Boehringer Ingelheim

Boehringer Ingelheim

Changing behaviour to improve cattle welfare

Context

People care for farm animals, design the environments they live in, develop products to enable animal health and wellbeing, consume animal products, and set policies about welfare standards. Boehringer Ingelheim’s Farm Animal Well Being initiative knows that to effect change, it ultimately needs to understand and change the behaviour of people – especially farmers and veterinarians. It asked Innovia to design a behaviour-change programme to improve cattle wellbeing.

Approach

We led a workshop in an international forum, establishing consensus amongst a diverse group of stakeholders to focus our work on improving pain management during assisted calving.

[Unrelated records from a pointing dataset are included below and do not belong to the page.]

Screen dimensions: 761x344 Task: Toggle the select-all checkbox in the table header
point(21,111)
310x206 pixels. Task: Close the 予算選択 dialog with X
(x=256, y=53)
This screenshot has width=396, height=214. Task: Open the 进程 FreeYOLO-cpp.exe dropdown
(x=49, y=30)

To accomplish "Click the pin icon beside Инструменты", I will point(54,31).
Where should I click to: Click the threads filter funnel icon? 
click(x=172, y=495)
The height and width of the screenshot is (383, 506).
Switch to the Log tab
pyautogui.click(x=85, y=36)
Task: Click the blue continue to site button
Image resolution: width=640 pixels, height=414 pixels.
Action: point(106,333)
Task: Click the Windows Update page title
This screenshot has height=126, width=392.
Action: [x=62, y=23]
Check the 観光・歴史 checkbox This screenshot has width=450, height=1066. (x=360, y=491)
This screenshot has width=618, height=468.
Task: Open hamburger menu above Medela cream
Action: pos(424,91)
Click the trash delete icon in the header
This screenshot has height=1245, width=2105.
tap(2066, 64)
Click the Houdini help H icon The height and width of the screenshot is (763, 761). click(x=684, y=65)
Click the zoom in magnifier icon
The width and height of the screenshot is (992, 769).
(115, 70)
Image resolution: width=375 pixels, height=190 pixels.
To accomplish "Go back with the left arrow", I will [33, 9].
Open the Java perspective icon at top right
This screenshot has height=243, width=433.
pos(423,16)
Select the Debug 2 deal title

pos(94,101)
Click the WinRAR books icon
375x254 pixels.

We conducted literature reviews and interviews with key stakeholders to define and explore the behaviours involved in “gold-standard” pain management during assisted calving. We designed a portfolio of behaviour-change interventions that were acceptable to stakeholders and likely to change behaviour.

Impact

Behavioural science has rarely been applied to veterinary challenges. This created an opportunity for Boehringer Ingelheim to showcase its pioneering approaches to improving animal wellbeing, both in an international forum and in media communications.

The consensus-building exercise created trust in the process for both Boehringer Ingelheim and the broader stakeholders with whom it wanted to engage.

We developed a range of intervention ideas focused on assisted calving that formed the basis of practical interventions to ultimately improve cattle wellbeing.